(Beginning of EXCERPT)

I have to wonder if there might be something fishy about your testing solutions and they are giving you false readings.
I’m not sure about my tests. The nitrite one gave me 0 in readings for quite some time, until they gradually started to rise (at the beginning of the cycle, around week 2).
I used the nitrate test on my tap water, which showed 0 mg/L, so both tests are ‘capable’ of showing a 0 result. Is there any other way to figure out if my tests are faulty?

I thought that such high spikes were weird too, as I couldn’t figure out where the spikes were coming from. I do add 1 mg/L of ammonia after each water change though, when the test showed 0 before the WC.

I don’t have any friends in the hobby, so I can’t test my water with anything but the tests I own myself. I can’t easily get some new dropping tests, because they’re 11-18 euros each to get, with ammonia and nitrate being the most expensive, but if that’s the only way...
The only other option I have are test strips, which showed me 0 for both nitrites and nitrates for a while, but those strips also test off the charts high values now.
 
mattgirl
  • #4
You say you add ammonia when you do water changes. Is that the only time you add it?

I wish I knew if there was a way to know for sure whether or not your tests are giving you a false reading. Getting readings this high with so little ammonia being processed just isn't making any kind of sense to me. Since both test strips and liquid tests are basically telling you the same thing it stands to reason that they are telling you the truth.

I may have asked this before but just in case I haven't. Are you adding anything other than ammonia and possibly a water conditioner when you do a water change? If you are using a water conditioner which one are you using?

You said you are running a HOB filter on this tank. What kind of media are you running in it? You also said the only thing in this tank is substrate and one plant. What kind of substrate is in there? There are some substrates that leach ammonia for a while. If a lot of ammonia is coming from yours it would partially explain the high levels of nitrites and nitrates. Although your nitrites should have dropped by now.

If you are still doing water changes every other day or so I would stop doing so since it doesn't seem to be helping.

I am going to suggest something that might be difficult for you to do but just might work. First change out as much of the water in this tank as you can. And then I suggest you get a bottle of Tetra Safe Start Plus. Once you pour it in this tank add enough ammonia to get it up to 1ppm daily. It may even be better if you could add .5ppm ammonia in the morning and .5ppm again 12 hours later.

(End of EXCERPT)
(Beginning of SOURCE DATA)

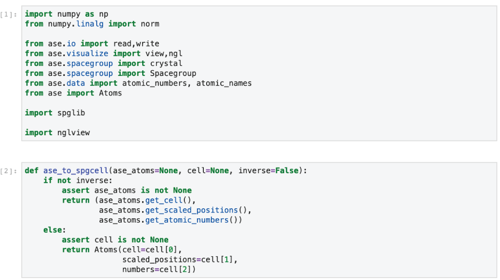Click the cell 2 execution prompt
This screenshot has height=280, width=500.
pos(9,171)
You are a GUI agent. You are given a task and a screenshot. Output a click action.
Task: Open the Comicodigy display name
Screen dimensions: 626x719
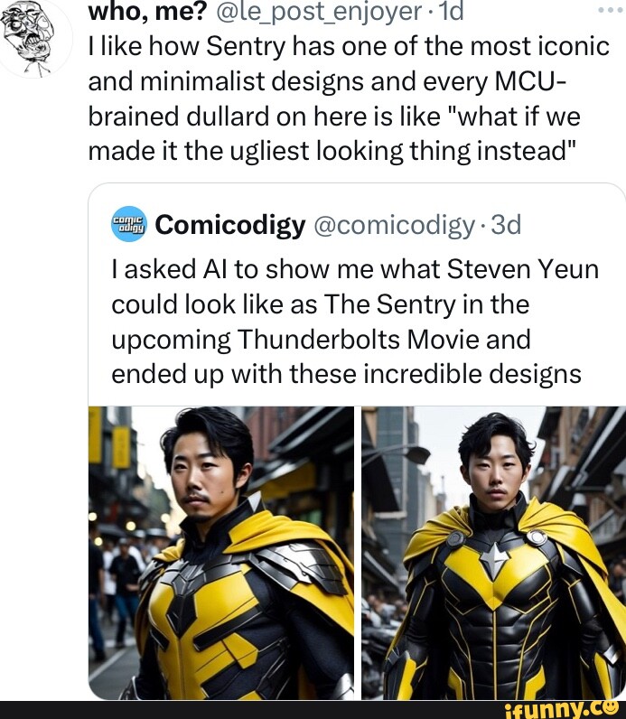click(230, 225)
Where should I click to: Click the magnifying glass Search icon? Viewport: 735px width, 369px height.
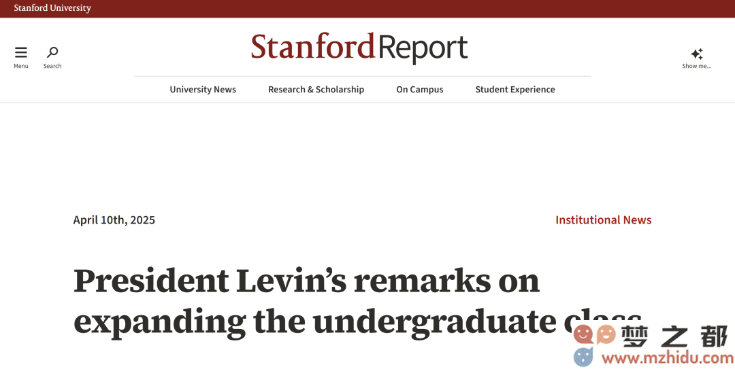click(x=52, y=52)
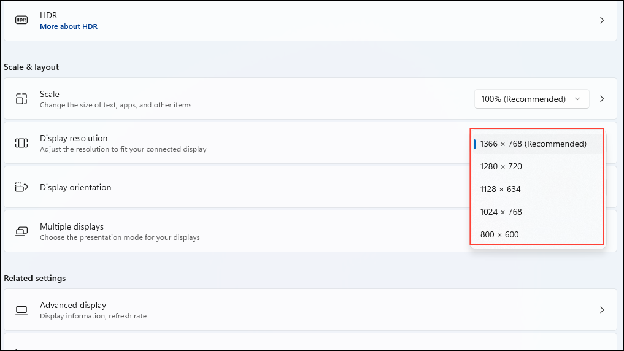
Task: Click the Display resolution setting title
Action: pos(74,138)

(End of SOURCE DATA)

* **DIRECTIONS FOR THIS TASK**
Resume the aquarium cycling discussion right after its last sentence. The data shown above is unrelated to the aquarium cycling discussion.

* **EXERCISE RESULT**
Continue adding ammonia once or twice daily for 2 weeks. Don't run any of the test during this 2 weeks. The tests will tempt you to do something but you don't want to disrupt the process. At the end of 2 weeks run the tests to see where you are. You have to be diligent about adding ammonia every day. This is going to mimic a fish being in there producing ammonia.
 
glowingphoenix
  • Thread Starter
  • #5
You say you add ammonia when you do water changes. Is that the only time you add it?

I wish I knew if there was a way to know for sure whether or not your tests are giving you a false reading. Getting readings this high with so little ammonia being processed just isn't making any kind of sense to me. Since both test strips and liquid tests are basically telling you the same thing it stands to reason that they are telling you the truth.

I may have asked this before but just in case I haven't. Are you adding anything other than ammonia and possibly a water conditioner when you do a water change? If you are using a water conditioner which one are you using?

You said you are running a HOB filter on this tank. What kind of media are you running in it? You also said the only thing in this tank is substrate and one plant. What kind of substrate is in there? There are some substrates that leach ammonia for a while. If a lot of ammonia is coming from yours it would partially explain the high levels of nitrites and nitrates. Although your nitrites should have dropped by now.

If you are still doing water changes every other day or so I would stop doing so since it doesn't seem to be helping.

I am going to suggest something that might be difficult for you to do but just might work. First change out as much of the water in this tank as you can. And then I suggest you get a bottle of Tetra Safe Start Plus. Once you pour it in this tank add enough ammonia to get it up to 1ppm daily. It may even be better if you could add .5ppm ammonia in the morning and .5ppm again 12 hours later.

Continue adding ammonia once or twice daily for 2 weeks. Don't run any of the test during this 2 weeks. The tests will tempt you to do something but you don't want to disrupt the process. At the end of 2 weeks run the tests to see where you are. You have to be diligent about adding ammonia every day. This is going to mimic a fish being in there producing ammonia.
I add 1 mg/L ammonia daily. Apart from that I use tetra aqua safe to condition my water and the substrate is a fine black gravel. Now that I’ve looked into it, I’m not sure if it’s a HOB filter. I plug it in and the entire thing has to be submerged, but it’s suctioned to the back of the aquarium. It has filter cartridges which seem to be sponges with activated carbon in the middle. It’s the superfish aqua flow 50, I added a photo of the package.

I tried to hold off on the waterchanges, but honestly I’m still doing it every 2-3 days because I wanted to keep the test values in the readable range with a 4x diluted test.

the only other thing I can think of that I added is the tetra safestart bacteria, though I don’t think that I’m dosing it adequately (less than recommended) because I already had my first colony of BB set.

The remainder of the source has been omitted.